I fell asleep at midnight. This means that in two hours the earth changed so unusually, in two short hours the fields, forests and gardens were bewitched by the cold.

Through the window I saw a large gray bird land on a maple branch in the garden. The branch swayed and snow fell from it. The bird slowly rose and flew away, and the snow kept falling like glass rain falling from a Christmas tree. Then everything became quiet again.

Reuben woke up. He looked outside the window for a long time, sighed and said:

— The first snow suits the earth very well.

The earth was elegant, looking like a shy bride.

And in the morning everything crunched around: frozen roads, leaves on the porch, black nettle stems sticking out from under the snow.

Grandfather Mitri came to visit for tea and congratulated him on his first trip.

“So the earth was washed,” he said, “with snow water from a silver trough.”

- Where did you get this, Mitri, such words? - Reuben asked.

- Is there anything wrong? - the grandfather grinned. “My mother, the deceased, told me that in ancient times, beauties washed themselves with the first snow from a silver jug, and therefore their beauty never faded. This happened even before Tsar Peter, my dear, when robbers ruined merchants in the local forests.

It was difficult to stay at home on the first winter day. We went to the forest lakes. Grandfather walked us to the edge of the forest. He also wanted to visit the lakes, but “the ache in his bones did not let him go.”

It was solemn, light and quiet in the forests.

The day seemed to be dozing. Lonely snowflakes occasionally fell from the cloudy high sky. We carefully breathed on them, and they turned into pure drops of water, then became cloudy, froze and rolled to the ground like beads.

We wandered through the forests until dusk, going around familiar places. Flocks of bullfinches sat, ruffled, on rowan trees covered with snow.

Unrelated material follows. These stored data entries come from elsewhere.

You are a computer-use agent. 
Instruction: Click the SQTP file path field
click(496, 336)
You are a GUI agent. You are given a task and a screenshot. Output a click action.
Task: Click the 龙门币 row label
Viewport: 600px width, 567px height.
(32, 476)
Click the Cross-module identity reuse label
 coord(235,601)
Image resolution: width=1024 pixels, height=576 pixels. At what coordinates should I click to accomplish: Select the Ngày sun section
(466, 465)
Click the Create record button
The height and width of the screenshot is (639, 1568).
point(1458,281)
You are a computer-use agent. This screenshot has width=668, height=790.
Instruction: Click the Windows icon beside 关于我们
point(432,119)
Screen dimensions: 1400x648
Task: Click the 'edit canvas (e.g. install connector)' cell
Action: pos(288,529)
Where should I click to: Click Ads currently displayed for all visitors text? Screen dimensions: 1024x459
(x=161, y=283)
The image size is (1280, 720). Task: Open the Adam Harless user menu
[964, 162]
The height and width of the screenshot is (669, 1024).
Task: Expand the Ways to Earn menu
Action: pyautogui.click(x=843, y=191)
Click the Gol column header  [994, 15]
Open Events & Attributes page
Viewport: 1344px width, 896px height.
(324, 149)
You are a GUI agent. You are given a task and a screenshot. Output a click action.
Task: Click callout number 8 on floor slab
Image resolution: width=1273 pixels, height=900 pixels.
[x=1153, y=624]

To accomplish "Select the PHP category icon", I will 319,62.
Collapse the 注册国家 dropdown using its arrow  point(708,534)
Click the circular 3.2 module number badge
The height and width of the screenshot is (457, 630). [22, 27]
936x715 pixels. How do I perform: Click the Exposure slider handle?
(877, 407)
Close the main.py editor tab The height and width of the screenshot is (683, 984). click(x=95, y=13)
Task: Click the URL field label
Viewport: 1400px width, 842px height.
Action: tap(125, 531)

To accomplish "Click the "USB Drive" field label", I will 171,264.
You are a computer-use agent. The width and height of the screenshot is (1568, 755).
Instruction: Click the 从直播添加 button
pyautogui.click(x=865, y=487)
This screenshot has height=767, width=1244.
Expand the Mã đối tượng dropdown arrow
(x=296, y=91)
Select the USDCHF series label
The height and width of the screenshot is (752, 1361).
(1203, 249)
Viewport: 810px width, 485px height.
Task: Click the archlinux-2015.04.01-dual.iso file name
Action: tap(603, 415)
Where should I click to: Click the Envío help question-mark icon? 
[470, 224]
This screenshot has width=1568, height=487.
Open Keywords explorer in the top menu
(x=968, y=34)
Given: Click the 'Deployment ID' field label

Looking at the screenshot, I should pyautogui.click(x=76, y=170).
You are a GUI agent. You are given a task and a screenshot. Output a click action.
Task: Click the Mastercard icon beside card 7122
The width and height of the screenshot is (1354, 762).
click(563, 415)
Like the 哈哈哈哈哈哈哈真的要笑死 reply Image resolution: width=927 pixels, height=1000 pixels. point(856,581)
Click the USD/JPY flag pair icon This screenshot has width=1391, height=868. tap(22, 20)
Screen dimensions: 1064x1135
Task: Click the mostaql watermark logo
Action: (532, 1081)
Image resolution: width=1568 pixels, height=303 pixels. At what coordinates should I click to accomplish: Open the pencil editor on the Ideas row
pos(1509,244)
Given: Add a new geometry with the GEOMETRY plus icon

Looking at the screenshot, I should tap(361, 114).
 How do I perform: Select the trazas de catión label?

We picked several bunches of red rowan, caught by the frost - this was the last memory of summer, of autumn. On the small lake - it was called Larin's Pond - there was always a lot of duckweed floating around. Now the water in the lake was very black and transparent - all the duckweed had sank to the bottom by winter.

A glass strip of ice has grown along the coast. The ice was so transparent that even close up it was difficult to notice. I saw a flock of rafts in the water near the shore and threw a small stone at them. The stone fell on the ice, rang, the rafts, flashing with scales, darted into the depths, and a white grainy trace of the impact remained on the ice. That’s the only reason we guessed that a layer of ice had already formed near the shore. We broke off individual pieces of ice with our hands. They crunched and left a mixed smell of snow and lingonberries on your fingers.

Here and there in the clearings birds flew and squealed pitifully. The sky overhead was very light, white, and towards the horizon it thickened, and its color resembled lead. Slow snow clouds were coming from there.

The forests became increasingly gloomy, quieter, and, finally, thick snow began to fall. It melted in the black water of the lake, tickled my face, and powdered the forest with gray smoke.

Winter began to rule the earth, but we knew that under the loose snow, if you rake it with your hands, you could still find fresh forest flowers, we knew that the fire would always crackle in the stoves, that tits remained with us to winter, and winter seemed the same to us beautiful like summer.